Voorgeschreven Kentekens

 

art. 127.  Pet en lint mogen niet moedwillig bevuild worden. Het bestuur heeft het recht aan de leden, op straf van uitsluiting, het vervangen op te leggen van petten en linten die bevuild of niet volgens model zijn.

 

art. 128.   Het K.V.H.V.-Brussel raad aan om kleuren te bestellen bij  Dhaenens-Lammens, Galaitstraat 28 in Schaarbeek (tel. 02/2150770) daar deze zaak garant staat voor kwaliteit en durabiliteit; ( let wel: wat goed is niet goedkoop is).

 

Kentekens voor Oud-Studenten

 

art. 129.    Aan de clubtafel, alsmede op feesten en bals ingericht door studentenverenigingen dragen de oud-studenten clubpetje en clublint (eventueel ex-praeseslint).

 

VERLOOP VAN DE CLUBAVOND (cantus in de studentenmond)

 

art. 130.    Voor de aanvang van de clubavond wordt in de clubzaal alles in gereedheid gebracht door de schachten onder leiding van de schachtenmeester die waakt over de orde in de clubzaal tot het binnentreden van de praeses. Hij draagt er zorg voor dat de schachten vooraanstaande aanwezigen begeleiden.

_Instructies_
Schrijf graag het stuk uit het documentfragment hierboven woord voor woord over, van "Kentekens voor Oud-Studenten" tot en met "clublint (eventueel ex-praeseslint).".

(Opgeslagen gegevens)
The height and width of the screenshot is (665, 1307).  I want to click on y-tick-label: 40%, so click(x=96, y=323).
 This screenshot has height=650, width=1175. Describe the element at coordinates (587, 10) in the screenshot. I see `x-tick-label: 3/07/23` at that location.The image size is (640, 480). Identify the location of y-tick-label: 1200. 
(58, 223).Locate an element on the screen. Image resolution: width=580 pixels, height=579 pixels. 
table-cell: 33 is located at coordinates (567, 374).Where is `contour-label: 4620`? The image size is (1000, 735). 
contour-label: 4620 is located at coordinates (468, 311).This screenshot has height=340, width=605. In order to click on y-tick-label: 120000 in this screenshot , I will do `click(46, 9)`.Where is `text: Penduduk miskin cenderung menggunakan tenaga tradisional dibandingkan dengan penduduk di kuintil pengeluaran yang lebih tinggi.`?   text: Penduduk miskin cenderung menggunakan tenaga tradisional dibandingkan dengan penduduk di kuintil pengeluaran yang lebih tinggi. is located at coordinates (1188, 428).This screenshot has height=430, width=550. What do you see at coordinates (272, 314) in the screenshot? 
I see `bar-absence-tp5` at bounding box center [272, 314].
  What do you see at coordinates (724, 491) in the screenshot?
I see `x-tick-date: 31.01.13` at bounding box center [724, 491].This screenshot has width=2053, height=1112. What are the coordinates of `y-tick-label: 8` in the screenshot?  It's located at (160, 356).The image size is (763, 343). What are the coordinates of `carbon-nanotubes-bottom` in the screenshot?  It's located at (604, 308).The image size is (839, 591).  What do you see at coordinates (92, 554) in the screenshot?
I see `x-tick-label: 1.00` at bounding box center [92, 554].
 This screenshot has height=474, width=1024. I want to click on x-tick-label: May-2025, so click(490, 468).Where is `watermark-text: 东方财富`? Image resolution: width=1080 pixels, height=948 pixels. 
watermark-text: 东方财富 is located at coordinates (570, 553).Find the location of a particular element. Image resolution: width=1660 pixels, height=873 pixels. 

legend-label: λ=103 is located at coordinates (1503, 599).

_Verwacht antwoord_
Kentekens voor Oud-Studenten

 

art. 129.    Aan de clubtafel, alsmede op feesten en bals ingericht door studentenverenigingen dragen de oud-studenten clubpetje en clublint (eventueel ex-praeseslint).